Thursday, January 15, 2015

Chocolate Sauce


Place in a pot and mix well:

½ C water
¼ C cocoa powder (I use Van Houten)
1 C sugar 

Gently boil for 3 minutes, stirring occasionally so it doesn't burn. Then add: 

a pinch of salt
50 gm dark chocolate (I use 1 bar of Ghana Black)

Wait for about a minute for the chocolate to melt, then stir gently. When cool, add:

¼ t vanilla extract

Store in an airtight jar in the fridge. This lasts a long time.

Tuesday, January 13, 2015

Shiodare Buta (Pork with Salt Sauce)


400-500 gm thinly-sliced pork (bara)
½ onion - sliced
1 T cornstarch
1 long onion, cut the white section in thin diagonal slices, use the green part in the sauce

For stir-frying:

approximately 1½ t canola oil

Mix together for the sauce:

½ t salt
½ chicken bouillon cube, mashed
1 T sesame oil
1½ T water
1½ T sake
1½ T lemon juice
minced green part of long onion
1-2 cloves garlic, finely minced

Mix the cornstarch into the meat. Put a little canola oil and sesame oil in a frying pan and heat. Stir-fry the onion and pork, making sure the meat doesn't stick together. Add the cut white long onions when the pork is almost cooked and cook a little more.

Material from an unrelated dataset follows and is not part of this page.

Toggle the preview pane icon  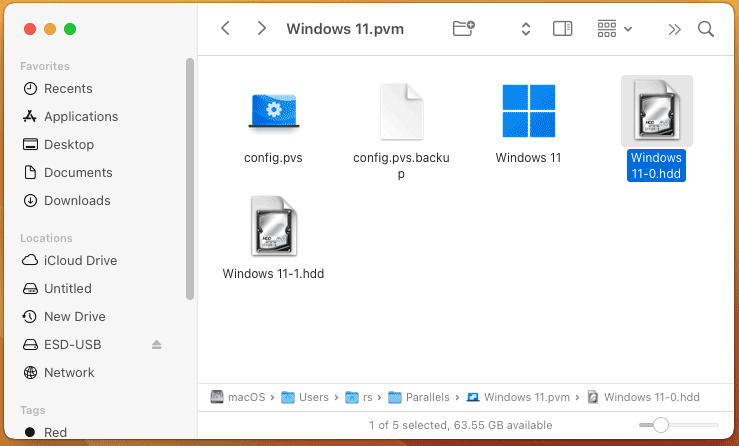(562, 29)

Add the sauce and stir. Cover and simmer for a minute or so.

Serve on rice. Top with black pepper and sesame seeds.

Thursday, January 8, 2015

Niku-Jaga



Prepare the vegetables:

1 carrot (cut into rolling wedges)
2-3 potatoes (cut into large pieces)
1 onion (sliced thickly)

Heat 2 t vegetable oil in a frying pan. When heated, stir fry:

300-400 grams thinly-sliced beef

When meat turns browish, add:

carrots, and cook for a while. Then add:
onions and potatoes

Stir fry until potatoes start to cook on the outside.

Add:

1 1/3 t konbu dashi
1 C water

Stir. Then add:

1/4 C sake
1/4 C sugar
(1 package shirataki noodles, drained and rinsed)

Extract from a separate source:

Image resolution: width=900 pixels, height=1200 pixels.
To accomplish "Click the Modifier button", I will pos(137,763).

Place an OK to use on food paper towel on the surface, cover, and simmer for about 10 minutes. Move the paper towel to add:

1/4 C soy sauce

Mix it in gently. Replace the paper towel. Cover and simmer for another 10 minutes or so.

The paper towel should absorb any scum from the surface. Turn off the fire, remove the paper towel, and gently mix so all ingredients can have their turn to soak in the broth. Cover and let the niku-jaga rest for about 10-20 minutes before serving. Reheat if necessary.

Serve with rice.

Friday, January 2, 2015

Rice Stuffing for Roast Fowl



Cook:

3-6 slices bacon

Mince and set aside.

Sauté in 1½ T butter:

½ minced onion
3 minced shiitake mushrooms (or whatever mushrooms you have)

Add:

⅛ t sage
¾ t salt
¼ t ground pepper

Mix all of the above into:


Cooked rice (measure 2 C raw rice)

½-1 C Japanese dry bread crumbs (Panko)

Finally, mix in:

½-¾ C milk or chicken broth

Fill the cavities of your bird no more than ¾ full, as the stuffing will expand. 


To bake the stuffing that didn't fit in the bird -

Place it on a piece of parchment paper, place the chicken neck in the center, and wrap it up. Cover the whole thing with foil. Place beside the bird in your oven and bake for an hour or more, depending on the size of your stuffing package. My oven is small, so I divide the stuffing into two smaller packets with ½ chicken neck in each and bake them for 1½ hours. The stuffing is moist and infused with flavor from the chicken.

Thursday, January 1, 2015

Grilled Cheese Sandwich

Grilled cheese with flax-seed bread.

Slice 2 pieces of bread about 1 cm thick.
Butter what will be the outside of the sandwich. 
Heat frying pan over a low flame.
Place one piece of bread, buttered side down, on the heated pan.
Place your choice of cheese on that piece of bread. (Be careful not to drop any cheese on the pan.) Then put the other slice of bread on top of the cheese, buttered side up.
Cook slowly (slowly is the key) until browned on the bottom. Turn it over carefully and brown the other side.
Voila! A grilled cheese sandwich!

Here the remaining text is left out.